Enfin, je tiens à la logique expérimentale. Participer à cette expérimentation ne doit pas être une récompense et encore moins un droit accordé aux territoires méritants. Certains territoires qui auront engagé une démarche de mobilisation collective ne pourront être habilités et il sera justement intéressant de comparer leurs résultats avec ceux des territoires expérimentateurs.
Pour ce qui concerne la durée de l'expérimentation, cinq années me semblent suffisantes. Dans la mesure où les territoires auront trois ans pour faire acte de candidature, certains auront expérimenté le dispositif pendant moins de cinq ans lorsqu'il arrivera à échéance, mais cela ne me semble pas poser de problème. En effet, dès avant 2026, nous devrons nous prononcer sur les suites à donner à l'expérimentation. Soit nous déciderons de la poursuivre, et il nous faudra légiférer de nouveau, soit nous déciderons qu'il faut y mettre un terme. Dans ce dernier cas, il ne serait pas logique que l'expérimentation s'arrête dans certains territoires alors qu'elle se poursuivrait comme une queue de comète dans d'autres.
J'en viens au titre III, qui contient diverses mesures liées de près ou de loin à l'emploi et à l'insertion.
Une disposition censurée de la loi de financement de la sécurité sociale pour 2020, concernant l'articulation du bonus-malus sur les contrats courts avec les allégements généraux de cotisations sociales, refait son apparition à l'article 7. Le Sénat avait supprimé cette disposition pour des raisons de forme et de fond, avant que le Conseil constitutionnel considère qu'elle n'avait pas sa place pas dans une loi de financement de la sécurité sociale. Vu notre position constante sur ce bonus-malus, mécanisme pouvant s'avérer pénalisant pour de nombreux secteurs d'activités et ne garantissant en rien une limitation des recours abusifs aux contrats courts, il semble cohérent de supprimer cet article. Il est d'autant plus urgent d'attendre, que la réforme de l'assurance chômage est désormais suspendue à la concertation en cours entre le Gouvernement et les partenaires sociaux.

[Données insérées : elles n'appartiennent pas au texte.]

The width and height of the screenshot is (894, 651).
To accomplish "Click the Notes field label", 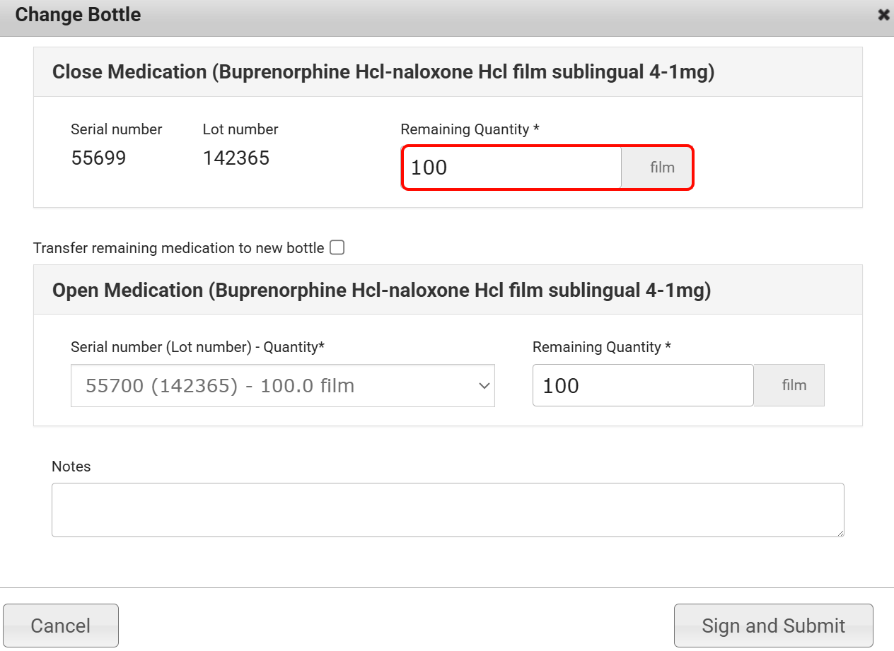I will pos(71,467).
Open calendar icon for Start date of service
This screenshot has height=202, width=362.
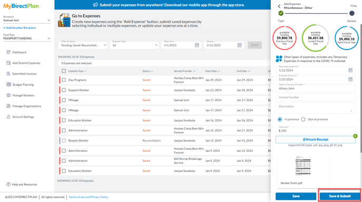click(350, 70)
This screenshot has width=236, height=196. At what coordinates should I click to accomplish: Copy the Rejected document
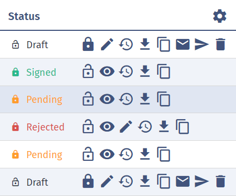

Par ailleurs, certains articles prévoient la prolongation d'autres expérimentations afin de disposer du recul nécessaire pour en apprécier la pertinence. Je vous proposerai de les adopter.
Dans la mesure où l'objet de cette proposition de loi est en grande partie expérimental, avec l'esprit d'ouvrir le champ des possibles, je suis également favorable à l'expérimentation de l'ouverture du contrat de professionnalisation aux entreprises de portage salarial, proposée à l'article 9 ter, même si la combinaison de ces deux dispositifs peut sembler a priori antinomique.
Enfin, conformément à la position habituelle du Sénat, je vous proposerai de supprimer les demandes de rapport formulées par l'Assemblée nationale.